===== Source records

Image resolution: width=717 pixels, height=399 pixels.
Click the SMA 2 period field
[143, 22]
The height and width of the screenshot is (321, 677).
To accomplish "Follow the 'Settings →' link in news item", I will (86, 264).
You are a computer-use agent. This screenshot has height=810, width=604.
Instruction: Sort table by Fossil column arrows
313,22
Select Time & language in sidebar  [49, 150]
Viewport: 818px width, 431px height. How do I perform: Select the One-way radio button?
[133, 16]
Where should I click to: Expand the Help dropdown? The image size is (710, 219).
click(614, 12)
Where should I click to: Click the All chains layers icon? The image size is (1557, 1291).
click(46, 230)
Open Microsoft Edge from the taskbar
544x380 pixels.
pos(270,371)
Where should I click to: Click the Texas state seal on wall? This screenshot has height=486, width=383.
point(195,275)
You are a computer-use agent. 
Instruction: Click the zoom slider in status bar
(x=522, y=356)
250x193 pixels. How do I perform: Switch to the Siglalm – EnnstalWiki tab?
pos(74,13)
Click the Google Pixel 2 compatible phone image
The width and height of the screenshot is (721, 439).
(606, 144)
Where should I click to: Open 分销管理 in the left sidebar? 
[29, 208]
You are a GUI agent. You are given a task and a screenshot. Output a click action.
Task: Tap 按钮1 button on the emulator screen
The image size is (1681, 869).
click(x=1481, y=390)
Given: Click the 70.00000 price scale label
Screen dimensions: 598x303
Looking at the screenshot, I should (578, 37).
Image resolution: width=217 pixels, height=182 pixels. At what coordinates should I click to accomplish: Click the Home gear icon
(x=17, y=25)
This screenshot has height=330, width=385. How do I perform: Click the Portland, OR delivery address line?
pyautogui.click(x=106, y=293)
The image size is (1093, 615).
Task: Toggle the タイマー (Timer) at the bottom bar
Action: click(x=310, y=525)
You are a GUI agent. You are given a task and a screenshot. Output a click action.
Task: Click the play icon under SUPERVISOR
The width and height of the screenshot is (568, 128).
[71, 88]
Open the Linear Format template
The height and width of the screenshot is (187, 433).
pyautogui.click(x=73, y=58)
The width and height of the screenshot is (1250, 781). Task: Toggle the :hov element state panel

==========

| The problem |
Rewrite everything from the line containing "Given: Click the 70.00000 price scale label" down to the line containing "Action: click(x=310, y=525)", replacing "gear icon" with "cog icon" and leaving all else unchanged.

| Worked answer |
Given: Click the 70.00000 price scale label
Screen dimensions: 598x303
Looking at the screenshot, I should (578, 37).
Image resolution: width=217 pixels, height=182 pixels. At what coordinates should I click to accomplish: Click the Home cog icon
(x=17, y=25)
This screenshot has height=330, width=385. How do I perform: Click the Portland, OR delivery address line?
pyautogui.click(x=106, y=293)
The image size is (1093, 615).
Task: Toggle the タイマー (Timer) at the bottom bar
Action: click(x=310, y=525)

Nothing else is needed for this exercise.